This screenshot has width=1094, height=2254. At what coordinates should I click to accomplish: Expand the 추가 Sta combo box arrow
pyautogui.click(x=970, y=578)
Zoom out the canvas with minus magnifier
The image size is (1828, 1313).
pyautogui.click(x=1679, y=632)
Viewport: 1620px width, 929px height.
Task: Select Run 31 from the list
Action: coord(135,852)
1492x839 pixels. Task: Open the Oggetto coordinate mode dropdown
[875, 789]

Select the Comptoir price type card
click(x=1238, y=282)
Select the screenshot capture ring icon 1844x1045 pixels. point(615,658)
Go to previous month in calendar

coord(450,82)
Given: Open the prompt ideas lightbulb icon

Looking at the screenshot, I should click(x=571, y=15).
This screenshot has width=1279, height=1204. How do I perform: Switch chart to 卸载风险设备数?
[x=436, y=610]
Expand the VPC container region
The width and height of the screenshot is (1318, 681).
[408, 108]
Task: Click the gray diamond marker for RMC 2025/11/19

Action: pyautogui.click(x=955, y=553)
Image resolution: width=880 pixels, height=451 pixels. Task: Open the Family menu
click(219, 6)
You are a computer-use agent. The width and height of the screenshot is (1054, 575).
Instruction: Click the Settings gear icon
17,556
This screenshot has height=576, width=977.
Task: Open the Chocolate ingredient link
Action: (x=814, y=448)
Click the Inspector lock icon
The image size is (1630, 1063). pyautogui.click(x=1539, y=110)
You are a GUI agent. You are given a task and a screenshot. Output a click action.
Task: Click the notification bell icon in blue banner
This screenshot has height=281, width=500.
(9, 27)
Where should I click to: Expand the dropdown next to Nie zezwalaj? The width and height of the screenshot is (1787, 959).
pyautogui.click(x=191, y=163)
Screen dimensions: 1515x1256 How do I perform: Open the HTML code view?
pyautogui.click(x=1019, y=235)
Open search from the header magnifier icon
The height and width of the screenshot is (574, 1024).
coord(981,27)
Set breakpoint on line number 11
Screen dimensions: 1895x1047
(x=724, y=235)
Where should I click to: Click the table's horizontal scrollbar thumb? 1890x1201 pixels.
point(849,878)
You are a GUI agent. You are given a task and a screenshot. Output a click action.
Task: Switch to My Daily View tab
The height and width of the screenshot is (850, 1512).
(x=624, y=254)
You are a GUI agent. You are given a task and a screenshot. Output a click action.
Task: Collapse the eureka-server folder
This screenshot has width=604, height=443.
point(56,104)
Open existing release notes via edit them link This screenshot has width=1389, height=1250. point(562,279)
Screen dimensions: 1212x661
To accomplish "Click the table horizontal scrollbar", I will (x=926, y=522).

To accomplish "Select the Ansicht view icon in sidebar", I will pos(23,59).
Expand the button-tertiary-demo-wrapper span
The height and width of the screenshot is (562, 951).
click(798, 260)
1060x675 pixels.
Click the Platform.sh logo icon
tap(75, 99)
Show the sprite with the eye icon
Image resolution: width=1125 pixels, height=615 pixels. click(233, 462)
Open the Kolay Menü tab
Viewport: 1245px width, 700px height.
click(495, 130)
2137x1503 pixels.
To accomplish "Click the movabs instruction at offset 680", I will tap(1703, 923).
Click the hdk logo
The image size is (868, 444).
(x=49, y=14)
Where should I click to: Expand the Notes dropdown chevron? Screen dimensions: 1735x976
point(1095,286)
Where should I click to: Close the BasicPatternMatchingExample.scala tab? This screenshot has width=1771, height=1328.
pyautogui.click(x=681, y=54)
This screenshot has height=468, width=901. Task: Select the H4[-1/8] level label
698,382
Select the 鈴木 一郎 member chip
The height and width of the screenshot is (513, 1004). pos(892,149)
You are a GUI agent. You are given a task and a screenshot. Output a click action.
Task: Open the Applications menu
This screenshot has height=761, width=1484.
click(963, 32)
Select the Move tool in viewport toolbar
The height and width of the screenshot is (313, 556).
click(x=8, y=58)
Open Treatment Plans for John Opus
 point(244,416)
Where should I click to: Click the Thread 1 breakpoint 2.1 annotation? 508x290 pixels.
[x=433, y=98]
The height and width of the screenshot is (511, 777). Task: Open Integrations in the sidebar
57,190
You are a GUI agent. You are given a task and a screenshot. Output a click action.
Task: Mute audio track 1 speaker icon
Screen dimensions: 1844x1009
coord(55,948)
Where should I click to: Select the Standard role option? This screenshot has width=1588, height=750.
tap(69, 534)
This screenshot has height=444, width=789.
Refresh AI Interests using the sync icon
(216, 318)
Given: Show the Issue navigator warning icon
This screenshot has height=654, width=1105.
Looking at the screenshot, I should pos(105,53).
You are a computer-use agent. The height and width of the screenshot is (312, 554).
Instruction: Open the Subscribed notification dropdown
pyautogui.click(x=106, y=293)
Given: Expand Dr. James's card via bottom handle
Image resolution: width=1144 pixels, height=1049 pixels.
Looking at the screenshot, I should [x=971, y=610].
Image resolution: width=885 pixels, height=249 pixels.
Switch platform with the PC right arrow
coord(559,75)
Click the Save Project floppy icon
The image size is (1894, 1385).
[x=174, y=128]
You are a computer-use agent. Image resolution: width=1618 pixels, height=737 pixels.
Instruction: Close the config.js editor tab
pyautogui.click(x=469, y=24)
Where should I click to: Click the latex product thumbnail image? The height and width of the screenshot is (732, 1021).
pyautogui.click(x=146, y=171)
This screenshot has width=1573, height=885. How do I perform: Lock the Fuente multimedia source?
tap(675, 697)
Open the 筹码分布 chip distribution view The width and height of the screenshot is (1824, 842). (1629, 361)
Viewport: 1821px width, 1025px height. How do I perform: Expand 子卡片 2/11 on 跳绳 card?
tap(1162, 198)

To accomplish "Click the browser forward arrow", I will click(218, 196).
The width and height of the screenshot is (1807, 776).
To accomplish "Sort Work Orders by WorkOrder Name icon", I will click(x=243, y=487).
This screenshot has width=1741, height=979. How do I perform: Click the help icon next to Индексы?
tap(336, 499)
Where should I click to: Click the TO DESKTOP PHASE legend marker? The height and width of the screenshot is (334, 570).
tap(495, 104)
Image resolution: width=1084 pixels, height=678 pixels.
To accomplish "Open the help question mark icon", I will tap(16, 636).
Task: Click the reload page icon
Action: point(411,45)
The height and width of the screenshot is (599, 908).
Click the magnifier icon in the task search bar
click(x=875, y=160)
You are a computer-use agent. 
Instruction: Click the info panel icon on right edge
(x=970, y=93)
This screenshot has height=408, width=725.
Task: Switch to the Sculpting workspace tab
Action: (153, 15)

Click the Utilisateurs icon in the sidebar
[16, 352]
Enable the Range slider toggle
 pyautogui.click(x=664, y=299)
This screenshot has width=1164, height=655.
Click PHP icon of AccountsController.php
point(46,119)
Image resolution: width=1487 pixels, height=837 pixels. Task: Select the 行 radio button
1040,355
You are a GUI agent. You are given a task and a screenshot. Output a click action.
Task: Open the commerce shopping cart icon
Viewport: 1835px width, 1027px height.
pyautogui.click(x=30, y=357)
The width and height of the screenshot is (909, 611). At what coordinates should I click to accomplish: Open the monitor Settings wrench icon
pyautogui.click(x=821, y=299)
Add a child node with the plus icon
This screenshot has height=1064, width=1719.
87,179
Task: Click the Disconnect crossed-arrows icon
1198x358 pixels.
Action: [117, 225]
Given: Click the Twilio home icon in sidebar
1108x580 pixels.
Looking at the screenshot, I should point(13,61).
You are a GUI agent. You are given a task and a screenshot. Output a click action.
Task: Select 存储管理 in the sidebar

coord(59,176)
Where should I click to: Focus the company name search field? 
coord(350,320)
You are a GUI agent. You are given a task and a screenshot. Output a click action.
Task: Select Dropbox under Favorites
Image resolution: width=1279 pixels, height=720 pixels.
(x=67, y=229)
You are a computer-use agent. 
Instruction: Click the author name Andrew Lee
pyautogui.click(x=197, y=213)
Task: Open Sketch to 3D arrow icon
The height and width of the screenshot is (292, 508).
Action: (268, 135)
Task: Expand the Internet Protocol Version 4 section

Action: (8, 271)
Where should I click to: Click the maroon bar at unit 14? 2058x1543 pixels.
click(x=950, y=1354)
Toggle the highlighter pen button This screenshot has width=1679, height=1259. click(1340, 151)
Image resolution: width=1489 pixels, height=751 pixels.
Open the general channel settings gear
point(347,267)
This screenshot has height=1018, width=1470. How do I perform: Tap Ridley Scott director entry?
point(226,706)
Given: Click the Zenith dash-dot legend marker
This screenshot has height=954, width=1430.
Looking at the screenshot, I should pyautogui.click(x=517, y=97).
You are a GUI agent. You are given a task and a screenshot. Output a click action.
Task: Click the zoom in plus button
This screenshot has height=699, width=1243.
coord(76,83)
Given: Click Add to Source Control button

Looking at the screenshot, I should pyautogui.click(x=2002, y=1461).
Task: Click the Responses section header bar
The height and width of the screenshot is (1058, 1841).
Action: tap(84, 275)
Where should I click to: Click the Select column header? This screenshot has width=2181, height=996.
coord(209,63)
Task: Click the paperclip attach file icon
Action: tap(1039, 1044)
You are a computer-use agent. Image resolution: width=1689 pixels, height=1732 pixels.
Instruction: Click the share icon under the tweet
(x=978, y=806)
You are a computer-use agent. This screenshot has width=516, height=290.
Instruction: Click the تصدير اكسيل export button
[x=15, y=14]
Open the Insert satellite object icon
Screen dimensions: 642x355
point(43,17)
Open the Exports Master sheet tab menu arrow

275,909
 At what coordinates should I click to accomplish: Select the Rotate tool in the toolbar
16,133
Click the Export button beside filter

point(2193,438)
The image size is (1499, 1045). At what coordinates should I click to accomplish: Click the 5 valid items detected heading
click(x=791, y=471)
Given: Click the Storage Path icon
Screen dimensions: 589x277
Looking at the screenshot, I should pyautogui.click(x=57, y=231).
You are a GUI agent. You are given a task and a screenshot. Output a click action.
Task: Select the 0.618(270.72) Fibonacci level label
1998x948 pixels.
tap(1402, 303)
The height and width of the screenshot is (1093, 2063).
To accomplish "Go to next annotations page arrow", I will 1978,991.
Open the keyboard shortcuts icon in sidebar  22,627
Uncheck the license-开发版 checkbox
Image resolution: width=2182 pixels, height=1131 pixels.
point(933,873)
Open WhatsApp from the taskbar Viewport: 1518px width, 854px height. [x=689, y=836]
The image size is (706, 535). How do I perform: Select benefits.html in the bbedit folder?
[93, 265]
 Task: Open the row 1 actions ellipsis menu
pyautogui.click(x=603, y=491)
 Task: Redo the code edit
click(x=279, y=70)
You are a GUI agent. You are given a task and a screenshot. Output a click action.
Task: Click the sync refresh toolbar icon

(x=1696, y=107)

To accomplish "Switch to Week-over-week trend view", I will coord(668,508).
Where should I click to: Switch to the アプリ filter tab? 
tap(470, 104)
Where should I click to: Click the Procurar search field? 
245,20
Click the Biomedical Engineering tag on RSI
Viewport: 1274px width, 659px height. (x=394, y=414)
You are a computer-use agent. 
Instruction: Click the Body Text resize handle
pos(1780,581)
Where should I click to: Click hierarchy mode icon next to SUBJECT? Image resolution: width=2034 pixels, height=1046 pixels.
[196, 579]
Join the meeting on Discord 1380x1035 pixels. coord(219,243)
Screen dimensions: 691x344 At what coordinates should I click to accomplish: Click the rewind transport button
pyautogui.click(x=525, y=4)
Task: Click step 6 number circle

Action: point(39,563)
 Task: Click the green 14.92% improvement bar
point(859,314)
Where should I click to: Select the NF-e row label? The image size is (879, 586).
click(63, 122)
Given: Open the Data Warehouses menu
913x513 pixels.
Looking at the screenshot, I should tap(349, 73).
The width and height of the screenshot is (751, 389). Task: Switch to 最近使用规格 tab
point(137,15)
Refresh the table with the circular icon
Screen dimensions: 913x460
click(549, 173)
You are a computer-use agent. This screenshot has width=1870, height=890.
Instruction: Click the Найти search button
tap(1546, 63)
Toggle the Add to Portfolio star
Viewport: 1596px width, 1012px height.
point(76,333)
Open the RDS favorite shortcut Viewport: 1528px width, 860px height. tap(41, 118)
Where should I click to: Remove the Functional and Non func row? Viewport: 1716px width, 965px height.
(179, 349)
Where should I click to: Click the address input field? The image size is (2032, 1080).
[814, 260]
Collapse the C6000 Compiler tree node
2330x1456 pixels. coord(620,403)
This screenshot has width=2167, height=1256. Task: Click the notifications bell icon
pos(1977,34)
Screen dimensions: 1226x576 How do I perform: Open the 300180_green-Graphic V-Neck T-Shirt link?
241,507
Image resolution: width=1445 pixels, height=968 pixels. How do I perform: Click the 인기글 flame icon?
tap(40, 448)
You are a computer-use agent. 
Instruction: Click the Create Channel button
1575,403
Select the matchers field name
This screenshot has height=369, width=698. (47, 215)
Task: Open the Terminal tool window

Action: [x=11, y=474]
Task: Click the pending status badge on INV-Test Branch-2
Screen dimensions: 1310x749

------------------------------

> Problem requirements: Copy exactly the lines that run from the one containing "Viewport: 1596px width, 1012px height." to the last line of the listing, both included, and nothing more.

> Answer for the task:
Viewport: 1596px width, 1012px height.
point(76,333)
Open the RDS favorite shortcut Viewport: 1528px width, 860px height. tap(41, 118)
Where should I click to: Remove the Functional and Non func row? Viewport: 1716px width, 965px height.
(179, 349)
Where should I click to: Click the address input field? The image size is (2032, 1080).
[814, 260]
Collapse the C6000 Compiler tree node
2330x1456 pixels. coord(620,403)
This screenshot has width=2167, height=1256. Task: Click the notifications bell icon
pos(1977,34)
Screen dimensions: 1226x576 How do I perform: Open the 300180_green-Graphic V-Neck T-Shirt link?
241,507
Image resolution: width=1445 pixels, height=968 pixels. How do I perform: Click the 인기글 flame icon?
tap(40, 448)
You are a computer-use agent. 
Instruction: Click the Create Channel button
1575,403
Select the matchers field name
This screenshot has height=369, width=698. (47, 215)
Task: Open the Terminal tool window

Action: [x=11, y=474]
Task: Click the pending status badge on INV-Test Branch-2
Screen dimensions: 1310x749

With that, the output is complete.